### To do
Begin with the first line of the entries below and reproduce each line exactly, ending with the line that holds "You are a computer-use agent. The".

### Collected data entries
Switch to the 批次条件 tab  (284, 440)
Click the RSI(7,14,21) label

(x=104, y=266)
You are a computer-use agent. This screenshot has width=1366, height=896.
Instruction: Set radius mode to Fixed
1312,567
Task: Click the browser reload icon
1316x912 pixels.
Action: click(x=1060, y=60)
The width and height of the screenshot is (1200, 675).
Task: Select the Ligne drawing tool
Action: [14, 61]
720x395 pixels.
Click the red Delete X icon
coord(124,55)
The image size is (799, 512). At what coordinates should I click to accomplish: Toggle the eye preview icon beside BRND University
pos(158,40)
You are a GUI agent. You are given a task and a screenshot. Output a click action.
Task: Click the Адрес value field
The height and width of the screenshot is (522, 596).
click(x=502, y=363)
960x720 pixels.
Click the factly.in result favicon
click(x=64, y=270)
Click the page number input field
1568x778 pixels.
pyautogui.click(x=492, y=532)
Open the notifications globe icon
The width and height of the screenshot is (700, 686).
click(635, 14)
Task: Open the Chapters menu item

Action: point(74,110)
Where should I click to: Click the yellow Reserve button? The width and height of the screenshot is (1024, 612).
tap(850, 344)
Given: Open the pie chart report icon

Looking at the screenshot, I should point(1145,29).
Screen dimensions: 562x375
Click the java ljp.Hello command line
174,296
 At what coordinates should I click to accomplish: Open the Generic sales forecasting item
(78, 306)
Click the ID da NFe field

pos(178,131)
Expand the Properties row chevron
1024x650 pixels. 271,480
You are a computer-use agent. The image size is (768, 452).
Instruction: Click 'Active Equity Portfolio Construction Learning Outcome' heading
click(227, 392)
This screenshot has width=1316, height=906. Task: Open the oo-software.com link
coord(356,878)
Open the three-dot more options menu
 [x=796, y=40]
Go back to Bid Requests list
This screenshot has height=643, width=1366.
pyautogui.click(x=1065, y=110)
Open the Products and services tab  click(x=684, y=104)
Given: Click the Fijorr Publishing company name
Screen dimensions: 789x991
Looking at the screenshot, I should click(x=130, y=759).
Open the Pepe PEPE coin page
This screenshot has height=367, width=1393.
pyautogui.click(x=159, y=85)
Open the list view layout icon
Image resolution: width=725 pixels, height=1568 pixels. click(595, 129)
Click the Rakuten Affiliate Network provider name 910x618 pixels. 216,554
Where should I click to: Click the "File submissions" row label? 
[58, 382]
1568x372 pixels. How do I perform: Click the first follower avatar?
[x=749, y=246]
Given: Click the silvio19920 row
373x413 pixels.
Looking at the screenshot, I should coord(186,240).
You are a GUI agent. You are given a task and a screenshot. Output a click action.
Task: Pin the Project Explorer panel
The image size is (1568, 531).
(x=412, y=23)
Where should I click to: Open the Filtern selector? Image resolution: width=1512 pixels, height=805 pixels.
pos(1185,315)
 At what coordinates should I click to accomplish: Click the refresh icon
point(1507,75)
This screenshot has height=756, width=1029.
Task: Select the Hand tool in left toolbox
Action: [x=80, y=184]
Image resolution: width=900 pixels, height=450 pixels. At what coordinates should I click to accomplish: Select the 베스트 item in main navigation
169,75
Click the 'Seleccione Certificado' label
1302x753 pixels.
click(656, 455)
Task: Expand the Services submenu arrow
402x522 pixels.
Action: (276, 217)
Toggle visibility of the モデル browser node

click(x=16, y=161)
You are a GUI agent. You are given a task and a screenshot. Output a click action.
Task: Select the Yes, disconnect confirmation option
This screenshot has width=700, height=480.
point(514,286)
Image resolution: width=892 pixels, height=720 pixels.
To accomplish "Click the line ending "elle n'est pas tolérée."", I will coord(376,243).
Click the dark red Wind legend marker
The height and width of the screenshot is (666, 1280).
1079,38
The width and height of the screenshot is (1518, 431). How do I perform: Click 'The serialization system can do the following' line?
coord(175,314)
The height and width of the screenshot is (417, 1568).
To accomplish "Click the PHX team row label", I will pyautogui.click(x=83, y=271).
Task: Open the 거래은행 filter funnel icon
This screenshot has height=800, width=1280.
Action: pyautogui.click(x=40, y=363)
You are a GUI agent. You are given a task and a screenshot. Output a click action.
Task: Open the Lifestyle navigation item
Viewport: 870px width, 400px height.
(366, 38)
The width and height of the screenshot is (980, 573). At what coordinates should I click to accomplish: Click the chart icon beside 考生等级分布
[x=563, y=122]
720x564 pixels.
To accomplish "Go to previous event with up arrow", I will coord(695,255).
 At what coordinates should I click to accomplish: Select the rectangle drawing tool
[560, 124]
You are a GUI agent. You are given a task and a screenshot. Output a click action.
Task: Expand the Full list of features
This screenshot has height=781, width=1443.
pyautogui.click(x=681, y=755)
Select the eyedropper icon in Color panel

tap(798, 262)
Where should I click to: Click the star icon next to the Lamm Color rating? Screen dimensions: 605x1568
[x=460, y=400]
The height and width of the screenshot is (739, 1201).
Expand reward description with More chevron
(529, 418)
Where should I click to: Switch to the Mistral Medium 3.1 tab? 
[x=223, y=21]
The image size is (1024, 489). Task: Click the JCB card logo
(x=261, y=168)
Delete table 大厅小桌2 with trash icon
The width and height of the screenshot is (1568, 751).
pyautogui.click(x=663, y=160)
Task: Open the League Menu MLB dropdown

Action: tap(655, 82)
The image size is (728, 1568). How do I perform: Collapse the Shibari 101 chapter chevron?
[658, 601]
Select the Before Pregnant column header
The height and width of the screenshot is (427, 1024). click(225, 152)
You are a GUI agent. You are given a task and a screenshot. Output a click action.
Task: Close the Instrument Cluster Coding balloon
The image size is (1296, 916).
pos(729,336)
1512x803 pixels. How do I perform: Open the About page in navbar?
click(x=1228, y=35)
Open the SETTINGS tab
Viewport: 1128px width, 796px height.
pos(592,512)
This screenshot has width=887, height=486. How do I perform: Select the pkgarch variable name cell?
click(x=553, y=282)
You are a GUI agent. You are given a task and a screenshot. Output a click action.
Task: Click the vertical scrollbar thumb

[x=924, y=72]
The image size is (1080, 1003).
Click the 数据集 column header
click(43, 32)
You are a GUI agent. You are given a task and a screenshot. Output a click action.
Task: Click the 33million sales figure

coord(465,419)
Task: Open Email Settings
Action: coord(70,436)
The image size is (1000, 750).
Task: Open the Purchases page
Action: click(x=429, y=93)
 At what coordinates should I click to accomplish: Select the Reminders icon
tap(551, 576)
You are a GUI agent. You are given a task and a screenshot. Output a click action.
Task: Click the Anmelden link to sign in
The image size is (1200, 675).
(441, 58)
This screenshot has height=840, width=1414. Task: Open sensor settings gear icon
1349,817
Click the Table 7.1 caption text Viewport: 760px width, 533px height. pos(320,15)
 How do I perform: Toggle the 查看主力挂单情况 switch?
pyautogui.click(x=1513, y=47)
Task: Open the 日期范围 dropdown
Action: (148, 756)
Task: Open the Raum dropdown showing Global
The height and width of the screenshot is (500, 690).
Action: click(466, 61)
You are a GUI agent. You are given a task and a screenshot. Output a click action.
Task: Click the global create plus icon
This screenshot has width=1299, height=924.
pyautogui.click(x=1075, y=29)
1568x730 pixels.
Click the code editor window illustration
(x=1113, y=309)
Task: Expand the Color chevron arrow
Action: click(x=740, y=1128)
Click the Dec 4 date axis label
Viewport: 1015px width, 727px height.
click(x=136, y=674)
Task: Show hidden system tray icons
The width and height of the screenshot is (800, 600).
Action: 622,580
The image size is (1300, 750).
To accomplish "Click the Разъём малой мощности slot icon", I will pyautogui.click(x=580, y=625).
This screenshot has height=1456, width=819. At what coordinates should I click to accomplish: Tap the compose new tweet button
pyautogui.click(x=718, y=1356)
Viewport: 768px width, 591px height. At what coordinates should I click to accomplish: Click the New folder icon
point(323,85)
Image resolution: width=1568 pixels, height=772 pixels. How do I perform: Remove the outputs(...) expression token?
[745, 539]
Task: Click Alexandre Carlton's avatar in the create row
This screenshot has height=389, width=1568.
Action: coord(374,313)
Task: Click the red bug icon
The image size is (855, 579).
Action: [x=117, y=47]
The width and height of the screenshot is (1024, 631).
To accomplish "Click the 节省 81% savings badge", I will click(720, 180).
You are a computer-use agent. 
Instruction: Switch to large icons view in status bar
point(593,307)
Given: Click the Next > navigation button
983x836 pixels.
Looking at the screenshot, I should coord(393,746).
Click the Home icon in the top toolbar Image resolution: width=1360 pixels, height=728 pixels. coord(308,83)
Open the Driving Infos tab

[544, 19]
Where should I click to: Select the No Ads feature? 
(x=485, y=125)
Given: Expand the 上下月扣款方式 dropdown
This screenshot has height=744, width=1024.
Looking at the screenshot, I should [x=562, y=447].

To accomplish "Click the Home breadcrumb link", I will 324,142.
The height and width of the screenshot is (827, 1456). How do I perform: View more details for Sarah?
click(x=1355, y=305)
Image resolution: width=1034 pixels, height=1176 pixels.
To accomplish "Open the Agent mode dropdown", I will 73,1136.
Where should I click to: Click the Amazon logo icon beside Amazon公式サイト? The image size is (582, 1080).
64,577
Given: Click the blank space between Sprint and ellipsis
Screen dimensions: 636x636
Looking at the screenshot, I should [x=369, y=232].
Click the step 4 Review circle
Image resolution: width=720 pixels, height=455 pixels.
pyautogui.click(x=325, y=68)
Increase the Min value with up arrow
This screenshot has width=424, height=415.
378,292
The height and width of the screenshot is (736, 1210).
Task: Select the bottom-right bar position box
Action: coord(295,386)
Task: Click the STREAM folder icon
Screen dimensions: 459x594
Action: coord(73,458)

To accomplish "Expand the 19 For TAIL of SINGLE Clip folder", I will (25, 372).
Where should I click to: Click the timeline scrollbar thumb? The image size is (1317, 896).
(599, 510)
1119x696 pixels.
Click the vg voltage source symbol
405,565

### Reply
Switch to the 批次条件 tab  (284, 440)
Click the RSI(7,14,21) label

(x=104, y=266)
You are a computer-use agent. This screenshot has width=1366, height=896.
Instruction: Set radius mode to Fixed
1312,567
Task: Click the browser reload icon
1316x912 pixels.
Action: click(x=1060, y=60)
The width and height of the screenshot is (1200, 675).
Task: Select the Ligne drawing tool
Action: [14, 61]
720x395 pixels.
Click the red Delete X icon
coord(124,55)
The image size is (799, 512). At what coordinates should I click to accomplish: Toggle the eye preview icon beside BRND University
pos(158,40)
You are a GUI agent. You are given a task and a screenshot. Output a click action.
Task: Click the Адрес value field
The height and width of the screenshot is (522, 596).
click(x=502, y=363)
960x720 pixels.
Click the factly.in result favicon
click(x=64, y=270)
Click the page number input field
1568x778 pixels.
pyautogui.click(x=492, y=532)
Open the notifications globe icon
The width and height of the screenshot is (700, 686).
click(635, 14)
Task: Open the Chapters menu item

Action: point(74,110)
Where should I click to: Click the yellow Reserve button? The width and height of the screenshot is (1024, 612).
tap(850, 344)
Given: Open the pie chart report icon

Looking at the screenshot, I should point(1145,29).
Screen dimensions: 562x375
Click the java ljp.Hello command line
174,296
 At what coordinates should I click to accomplish: Open the Generic sales forecasting item
(78, 306)
Click the ID da NFe field

pos(178,131)
Expand the Properties row chevron
1024x650 pixels. 271,480
You are a computer-use agent. The image size is (768, 452).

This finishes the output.